I am trying to perform some calculation on the tensor in the forward method of my model, (eg., just adding the even indexed items to the odd ones)
when I print the shape of the tensor directly after entering the forward method everything is normal

print(x.shape)
torch.Size([25, 1, 1, 800])

However, when I add the following print statement (after the the first print)

print(x[2,0,0,0])

I get an error message:

IndexError: index 2 is out of bounds for dimension 0 with size 2

and the output of the first print becomes:

torch.Size([2, 25, 1, 1, 800])

Does anyone have any idea why this happens?
Also, here is the code for my model:

class EXT1(nn.Module):
    def __init__(self, ):
        super(EXT1, self).__init__()
        self.fc1 = nn.Linear(800, 800)
        self.fc2 = nn.Linear(800, 2)
        self.activation = nn.Tanh()

    def forward(self, x):
        print(x.shape,'===============')
        print(x[2,0,0,0])## THIS THE ADDITIONAL PRINT STATEMENT 
        
        x = self.activation(self.fc1(x))
        x = self.activation(self.fc2(x))

        return x

Do you see this issue for the last batch?
If you are using a DataLoader, the last batch might be smaller, if the length of your dataset is not divisible by the batch_size without a remainder.

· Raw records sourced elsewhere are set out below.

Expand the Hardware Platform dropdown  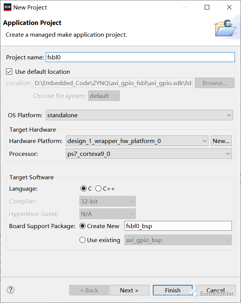coord(137,141)
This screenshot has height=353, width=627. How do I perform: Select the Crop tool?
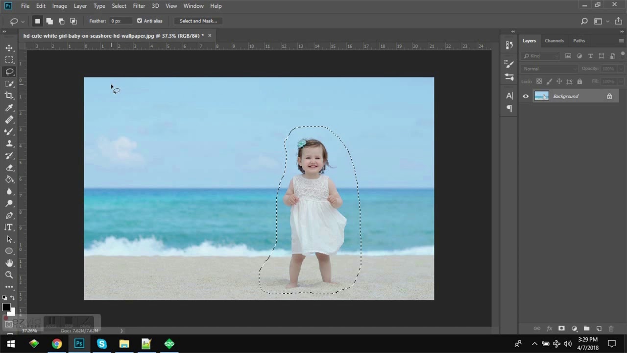click(x=9, y=96)
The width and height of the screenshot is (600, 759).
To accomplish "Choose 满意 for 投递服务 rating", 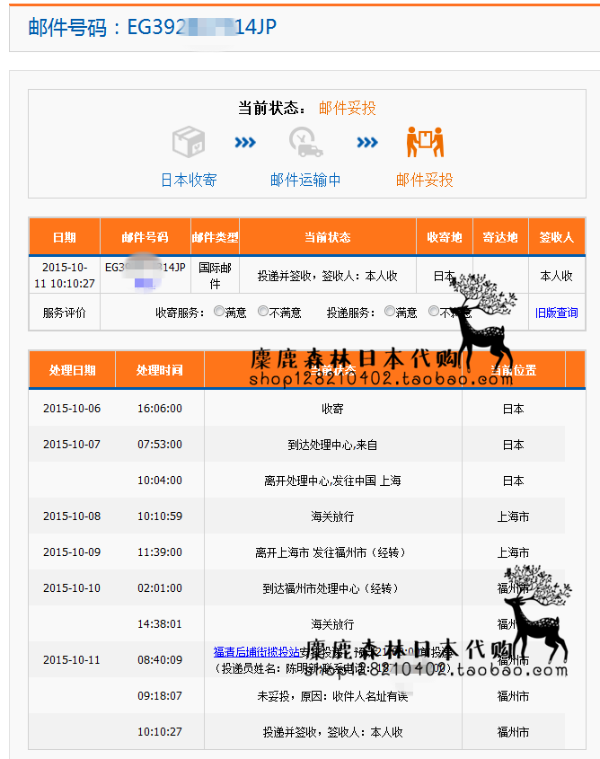I will (390, 312).
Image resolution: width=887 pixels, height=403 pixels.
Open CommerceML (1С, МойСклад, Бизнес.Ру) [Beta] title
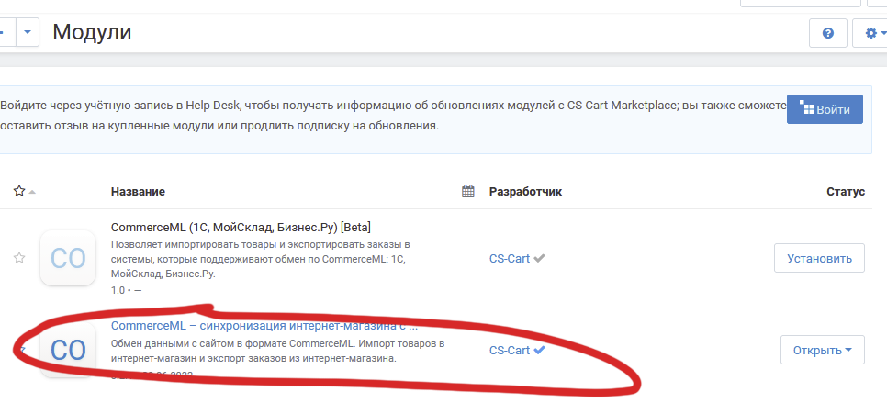point(241,227)
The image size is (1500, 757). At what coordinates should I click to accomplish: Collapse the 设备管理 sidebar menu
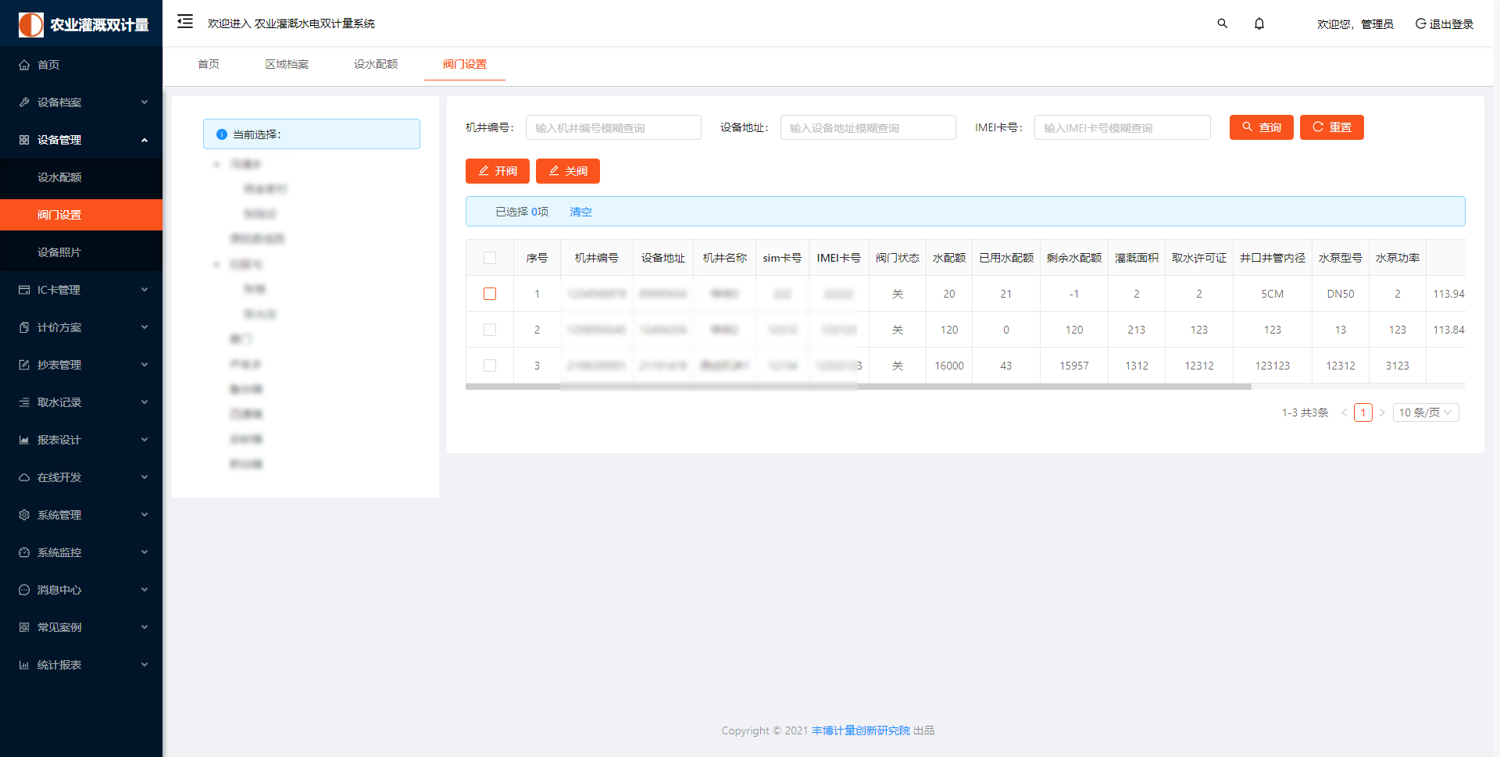coord(81,140)
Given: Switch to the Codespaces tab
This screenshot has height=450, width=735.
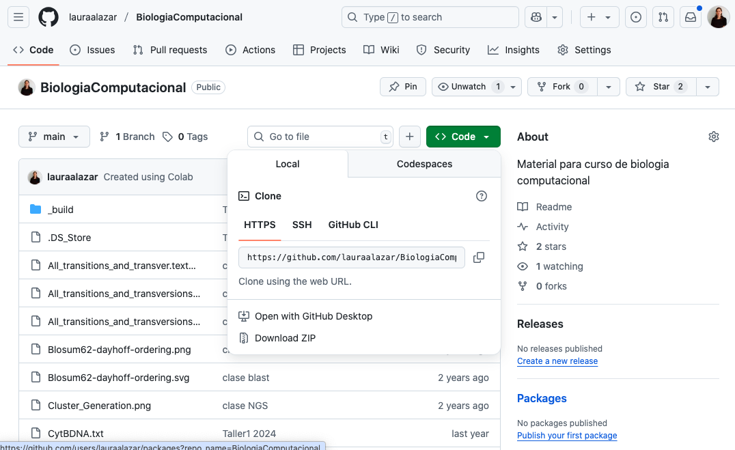Looking at the screenshot, I should [x=424, y=164].
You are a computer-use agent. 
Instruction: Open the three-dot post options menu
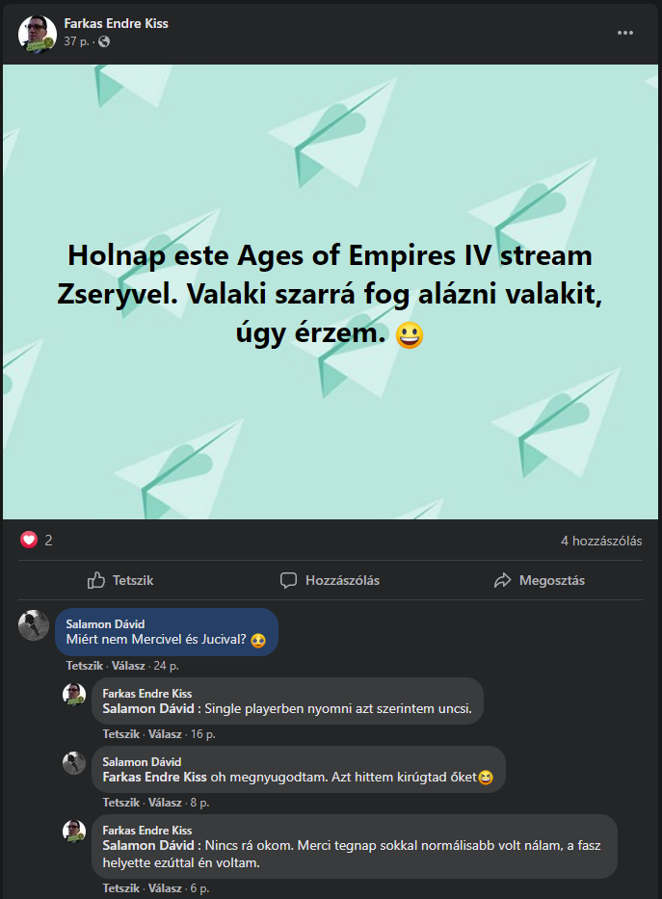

In your case, the last batch might only contain two samples, thus you cannot index it using [2, 0, 0, 0].

Hi @ptrblck
Thanks for the reply. No it is not the last batch, in fact I realized this issue appears when the model is initialized, but then when I start to load/feed the data to the model, x gets the normal size. Not sure why the additional dimension is added at the initialization.